Oí de repente ruidos y traté de huír. Hice mucho ruido al cerrar la puerta,ya no sabía bien las mañas de esa casa. Huí por unas escaleras que me llevaron al techo de otras casas. Me seguían, me llamaban y yo seguía huyendo de casa en casa, de techo en techo. Me escondí en un tinaco vacío con el corazón en la boca y el estómago encogido. Pensé quedarme ahí el resto de la noche hasta poder escapar, pero me encontraron. Eran, cuatro o cinco jóvenes viviendo en la casa.


Me dijeron que no me preocupara, que la casa estaba abandonada y ellos simplemente la habían encontrado así y llevaban viviendo a escondidas ahí más de año y medio. Me invitaron a seguir husmeando. Primero la recámara de la niña. Llena de lujos, cortinas de seda con flores azules e hilo de oro, colchas de plumas de ganso, juguetes caros arrumbados en canastas de mimbre y una cama de princesa.


El cuarto del niño, de colores naranja, amarillo y rojo estilo mexicano no me llamó tanto la atención, pensé incluso que no era tan feo y exagerado.


Había otro cuarto, el de los juegos, los juegos de ellos. Disfraces, videojuegos, jeringas, drogas e instructivos. Tomé una de las jeringas con contenido azul para observarla de cerca, me lastimé la mano con la aguja sin querer y me asusté. ¿Compartiría entonces ya de sangre una enfermedad con ellos? ¿O es que compartía ese pasado? Esa casa, mi casa, redecorada. Mi casa, con otra dueña, con otras vidas ausentes que ni siquiera se imaginaban mi visita, que de mí ni se percataban.

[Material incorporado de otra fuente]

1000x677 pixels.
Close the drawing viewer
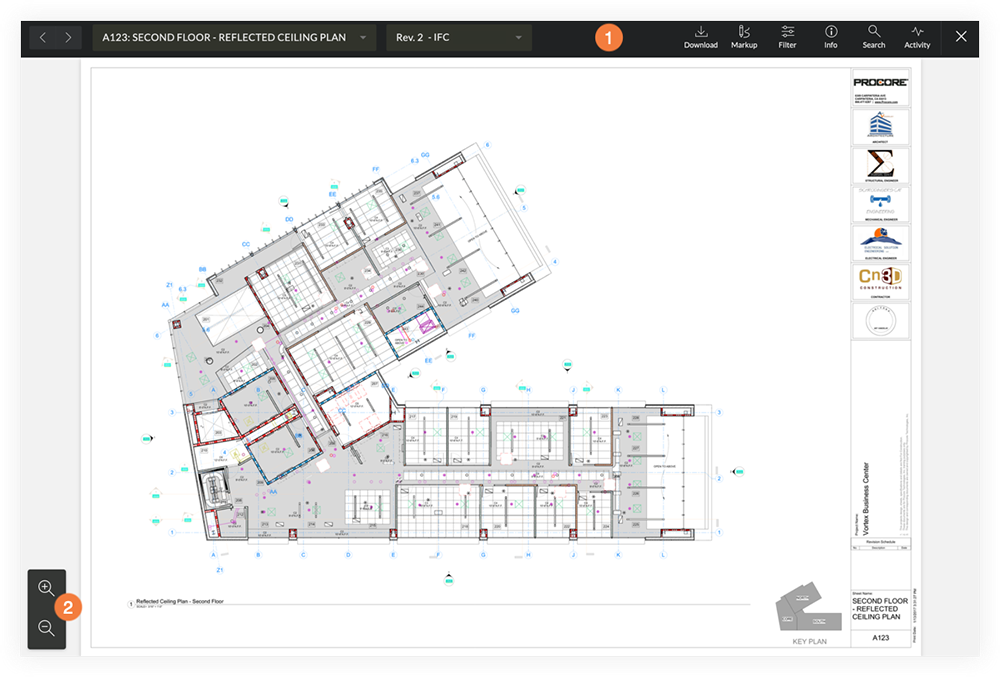pos(961,36)
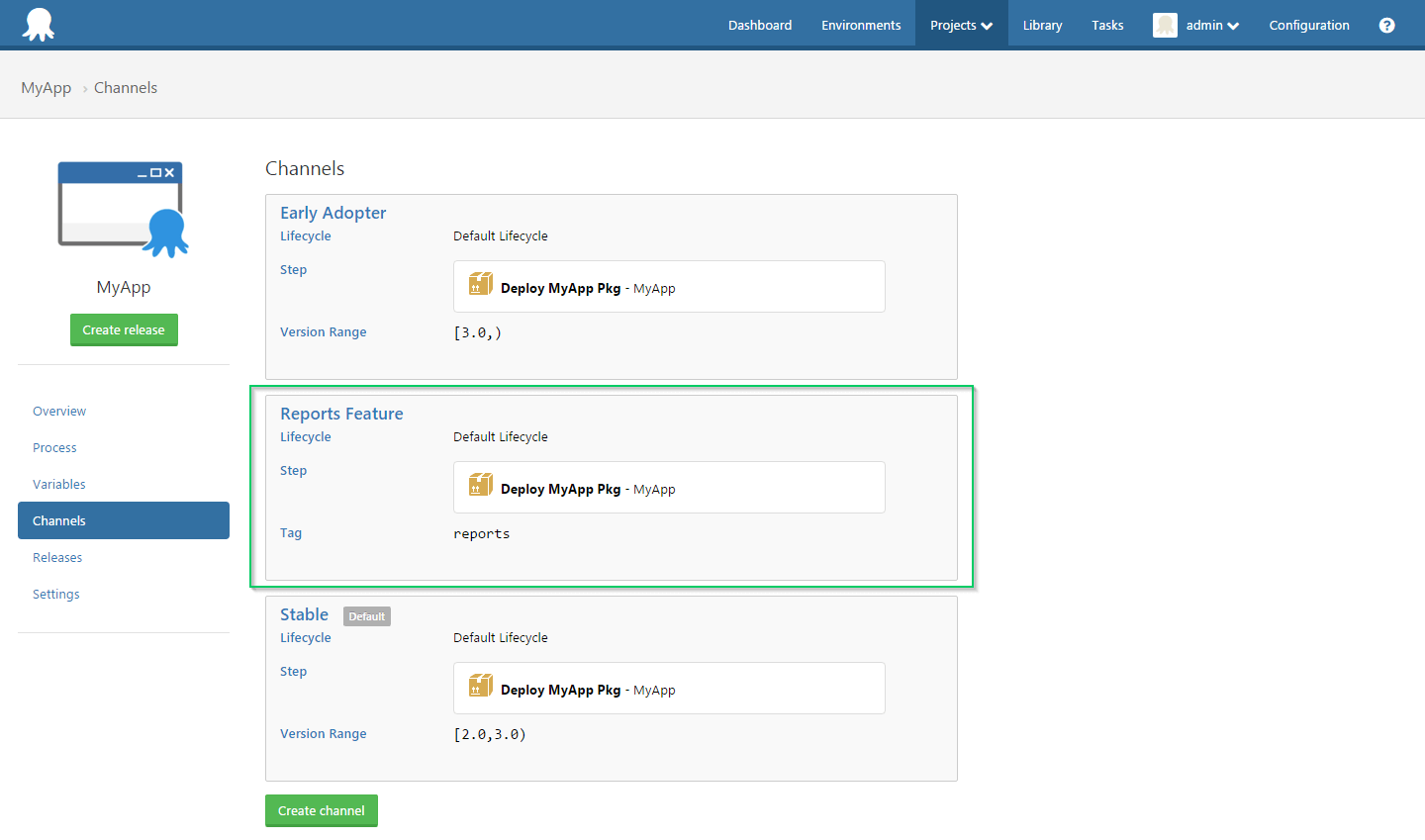This screenshot has height=840, width=1425.
Task: Open the Reports Feature channel link
Action: pos(341,414)
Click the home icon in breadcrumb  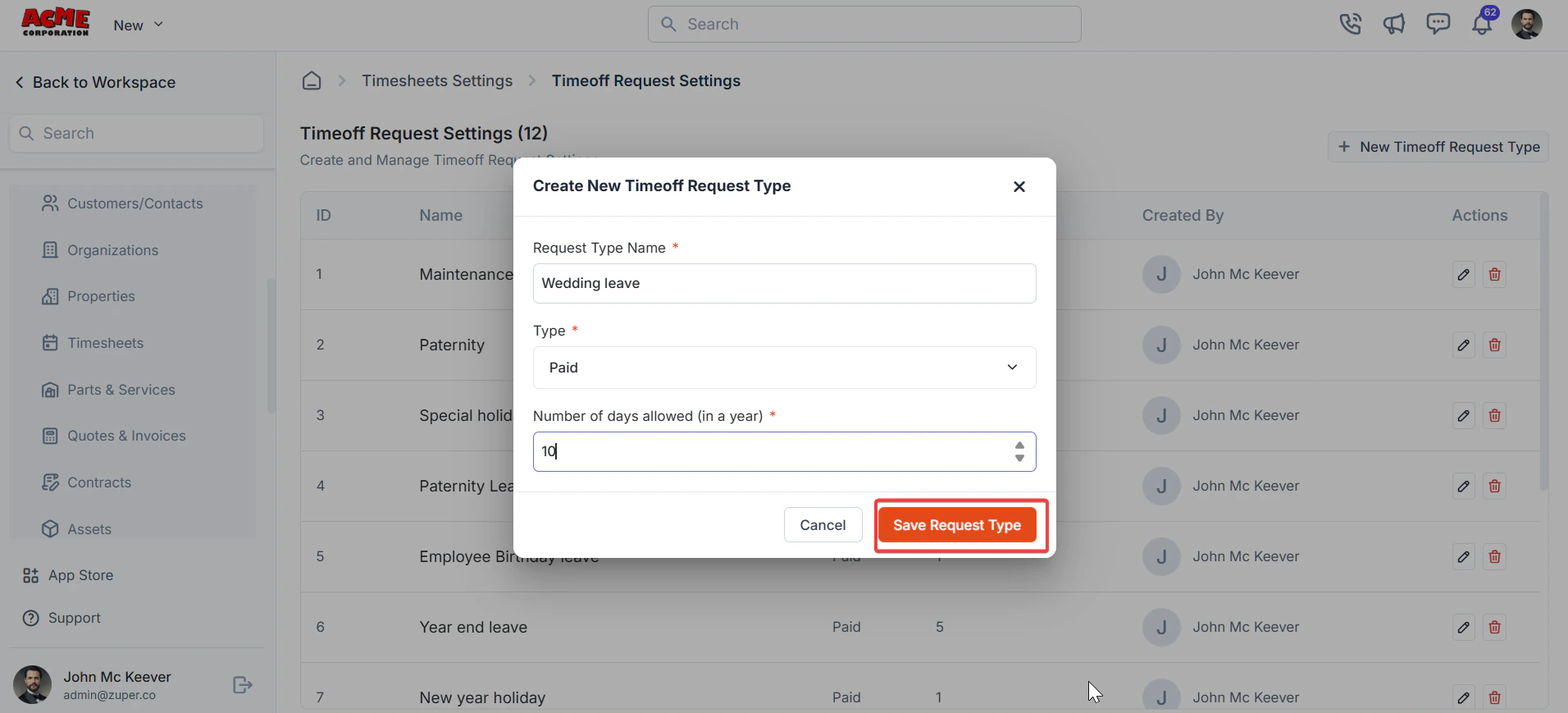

La cuarta habitación era la de ellos en colores morados y rosas. Había un vestido de noche largo, negro y exagerado tendido sobre la cama, encima de una mascada con rosas bordadas. ¿Era esa mi mascada? ¿La había dejado yo ahí y luego ella se la había adueñado como se adueñó de mi vida bananera? Y si me la llevaba? Al finy al cabo era mía, no? No, la dejé. No quería levantar sospechas.


Tocaron el timbre. Oh, no más gente había llegado.

¿Eran amigos?¿De ellos o míos?


Bajé las escaleras y el grupo de jóvenes que vivía ahí a escondidas, dejando la casa cada día en las mismas condiciones en que la pareja la había dejado, sin pista alguna para no ser descubiertos, me dijo la verdad. La pareja sabía de ellos. Sabían que viven ahí, incluso pagan renta o al menos se supone que deben pagar renta y, de acuerdo a las condiciones de él, en caso de que la madre, el padre, la hermana o yo, nos apareciéramos en la casa, nos deberían dar el dinero. ¿Yo? ¿Era una mentira? ¿Me estaban mientiendo esos extraños? ¿O entonces no era yo tan ignorada?


Finalmente mi teléfono sonó y volví a la realidad con un sabor de boca a sal, con la angustia de un pasado ausente que pareciera escaparse cada vez que me trato de acordar de los detalles, pero también con la tranquilidad detener un presente en otra realidad.